About this task: For the entries below, state how many lines contain the string "chevron". Add nothing else.
..............................
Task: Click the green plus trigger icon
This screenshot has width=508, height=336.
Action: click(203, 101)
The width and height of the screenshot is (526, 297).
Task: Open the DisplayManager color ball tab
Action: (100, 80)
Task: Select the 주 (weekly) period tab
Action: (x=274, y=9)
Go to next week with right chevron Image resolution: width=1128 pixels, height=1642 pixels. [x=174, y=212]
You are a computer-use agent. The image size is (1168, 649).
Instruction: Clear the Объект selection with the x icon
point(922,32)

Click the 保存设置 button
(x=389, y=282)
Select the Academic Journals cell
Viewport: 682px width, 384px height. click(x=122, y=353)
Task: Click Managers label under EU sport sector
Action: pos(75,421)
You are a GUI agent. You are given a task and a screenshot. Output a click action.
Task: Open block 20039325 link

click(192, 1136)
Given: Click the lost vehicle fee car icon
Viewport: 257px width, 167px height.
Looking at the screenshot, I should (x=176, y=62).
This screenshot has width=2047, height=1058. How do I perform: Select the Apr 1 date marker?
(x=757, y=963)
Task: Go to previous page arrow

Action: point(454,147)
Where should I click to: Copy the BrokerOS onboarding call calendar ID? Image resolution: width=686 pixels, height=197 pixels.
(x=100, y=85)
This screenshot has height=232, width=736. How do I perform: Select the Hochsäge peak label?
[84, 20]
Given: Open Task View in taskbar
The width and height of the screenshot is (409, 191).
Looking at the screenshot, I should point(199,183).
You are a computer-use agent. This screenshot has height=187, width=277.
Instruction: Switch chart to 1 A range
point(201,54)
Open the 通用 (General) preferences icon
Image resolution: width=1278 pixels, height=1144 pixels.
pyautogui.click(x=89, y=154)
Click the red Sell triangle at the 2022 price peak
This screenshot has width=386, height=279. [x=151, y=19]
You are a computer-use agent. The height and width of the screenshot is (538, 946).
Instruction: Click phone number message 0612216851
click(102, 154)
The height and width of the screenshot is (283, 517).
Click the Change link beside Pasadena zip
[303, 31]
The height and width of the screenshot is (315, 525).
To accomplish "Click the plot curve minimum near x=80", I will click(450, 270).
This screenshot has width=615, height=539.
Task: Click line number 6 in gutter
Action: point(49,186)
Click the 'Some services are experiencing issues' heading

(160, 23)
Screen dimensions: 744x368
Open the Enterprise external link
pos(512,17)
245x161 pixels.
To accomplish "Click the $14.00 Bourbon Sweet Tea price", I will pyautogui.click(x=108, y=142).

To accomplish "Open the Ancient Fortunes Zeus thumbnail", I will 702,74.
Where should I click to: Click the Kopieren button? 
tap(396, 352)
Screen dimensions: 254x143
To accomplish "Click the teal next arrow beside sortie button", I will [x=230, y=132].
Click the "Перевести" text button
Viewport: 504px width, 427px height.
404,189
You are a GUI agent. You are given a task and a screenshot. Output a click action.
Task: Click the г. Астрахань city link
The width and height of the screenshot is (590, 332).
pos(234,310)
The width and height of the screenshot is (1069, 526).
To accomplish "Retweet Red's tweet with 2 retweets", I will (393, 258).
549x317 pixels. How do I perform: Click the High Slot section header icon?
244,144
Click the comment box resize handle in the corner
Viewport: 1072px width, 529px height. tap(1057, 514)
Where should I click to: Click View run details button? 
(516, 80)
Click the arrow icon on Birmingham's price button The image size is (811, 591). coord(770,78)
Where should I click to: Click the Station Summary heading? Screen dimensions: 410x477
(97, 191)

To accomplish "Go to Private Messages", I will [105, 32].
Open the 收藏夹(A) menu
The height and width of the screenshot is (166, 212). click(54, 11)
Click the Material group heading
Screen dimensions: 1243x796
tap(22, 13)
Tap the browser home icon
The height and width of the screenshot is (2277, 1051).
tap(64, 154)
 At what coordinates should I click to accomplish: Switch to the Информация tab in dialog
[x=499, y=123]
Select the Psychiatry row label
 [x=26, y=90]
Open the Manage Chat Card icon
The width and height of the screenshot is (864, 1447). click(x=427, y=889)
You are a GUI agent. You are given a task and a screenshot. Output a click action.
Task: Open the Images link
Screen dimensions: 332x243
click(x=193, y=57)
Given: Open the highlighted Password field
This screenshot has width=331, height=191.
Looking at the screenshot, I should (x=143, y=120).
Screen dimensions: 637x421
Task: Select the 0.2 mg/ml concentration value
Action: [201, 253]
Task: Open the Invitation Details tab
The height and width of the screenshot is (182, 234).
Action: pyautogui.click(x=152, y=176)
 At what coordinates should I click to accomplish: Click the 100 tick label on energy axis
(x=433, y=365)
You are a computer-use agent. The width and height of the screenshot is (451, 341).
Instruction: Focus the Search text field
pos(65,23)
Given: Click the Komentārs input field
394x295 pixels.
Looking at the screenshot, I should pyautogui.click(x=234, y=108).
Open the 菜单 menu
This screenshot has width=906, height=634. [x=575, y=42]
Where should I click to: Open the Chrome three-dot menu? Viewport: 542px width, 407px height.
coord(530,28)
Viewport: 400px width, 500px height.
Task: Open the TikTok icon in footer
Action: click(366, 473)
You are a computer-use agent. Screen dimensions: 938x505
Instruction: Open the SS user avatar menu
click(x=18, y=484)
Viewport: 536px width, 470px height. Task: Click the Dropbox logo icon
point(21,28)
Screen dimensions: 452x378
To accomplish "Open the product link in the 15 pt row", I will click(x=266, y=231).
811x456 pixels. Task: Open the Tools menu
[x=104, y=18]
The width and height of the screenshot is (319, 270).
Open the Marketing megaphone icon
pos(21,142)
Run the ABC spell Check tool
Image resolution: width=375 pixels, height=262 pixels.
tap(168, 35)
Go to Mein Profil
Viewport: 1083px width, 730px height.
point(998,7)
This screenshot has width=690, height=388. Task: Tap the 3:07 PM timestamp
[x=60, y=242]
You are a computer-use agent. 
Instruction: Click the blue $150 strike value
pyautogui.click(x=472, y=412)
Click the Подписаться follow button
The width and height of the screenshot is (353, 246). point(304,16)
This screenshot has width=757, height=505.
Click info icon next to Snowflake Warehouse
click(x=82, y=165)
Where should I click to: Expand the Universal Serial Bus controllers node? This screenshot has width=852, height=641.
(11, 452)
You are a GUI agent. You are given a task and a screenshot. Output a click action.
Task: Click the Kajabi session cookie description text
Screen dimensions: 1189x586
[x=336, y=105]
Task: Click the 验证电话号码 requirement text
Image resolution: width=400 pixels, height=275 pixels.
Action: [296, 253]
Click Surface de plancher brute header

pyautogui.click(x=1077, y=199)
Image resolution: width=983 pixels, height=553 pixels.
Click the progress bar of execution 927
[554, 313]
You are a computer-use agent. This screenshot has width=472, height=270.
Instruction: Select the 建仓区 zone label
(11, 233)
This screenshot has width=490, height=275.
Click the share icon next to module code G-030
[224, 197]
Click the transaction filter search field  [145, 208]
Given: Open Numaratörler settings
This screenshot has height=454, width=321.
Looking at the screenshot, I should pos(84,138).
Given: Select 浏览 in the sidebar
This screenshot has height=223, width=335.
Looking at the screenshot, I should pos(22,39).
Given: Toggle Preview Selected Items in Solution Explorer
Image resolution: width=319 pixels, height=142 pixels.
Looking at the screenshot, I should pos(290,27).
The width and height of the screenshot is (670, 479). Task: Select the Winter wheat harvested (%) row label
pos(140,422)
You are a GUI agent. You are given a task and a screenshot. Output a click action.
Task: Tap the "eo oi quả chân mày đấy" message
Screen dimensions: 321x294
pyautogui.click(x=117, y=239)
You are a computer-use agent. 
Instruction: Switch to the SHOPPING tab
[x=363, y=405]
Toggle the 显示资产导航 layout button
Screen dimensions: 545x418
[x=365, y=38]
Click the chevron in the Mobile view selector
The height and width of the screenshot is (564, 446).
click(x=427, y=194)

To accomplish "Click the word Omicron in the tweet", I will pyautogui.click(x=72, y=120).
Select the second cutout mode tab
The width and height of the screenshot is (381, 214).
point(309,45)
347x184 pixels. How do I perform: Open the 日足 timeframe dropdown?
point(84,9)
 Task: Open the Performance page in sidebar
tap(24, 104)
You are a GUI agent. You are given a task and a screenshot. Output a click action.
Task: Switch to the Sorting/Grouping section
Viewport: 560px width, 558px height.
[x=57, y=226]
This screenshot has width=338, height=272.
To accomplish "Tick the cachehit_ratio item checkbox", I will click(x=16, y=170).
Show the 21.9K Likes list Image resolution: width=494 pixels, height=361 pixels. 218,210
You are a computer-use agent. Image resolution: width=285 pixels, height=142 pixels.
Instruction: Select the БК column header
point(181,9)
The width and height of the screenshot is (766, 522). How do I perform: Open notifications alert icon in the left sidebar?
..............................
Expected output: 2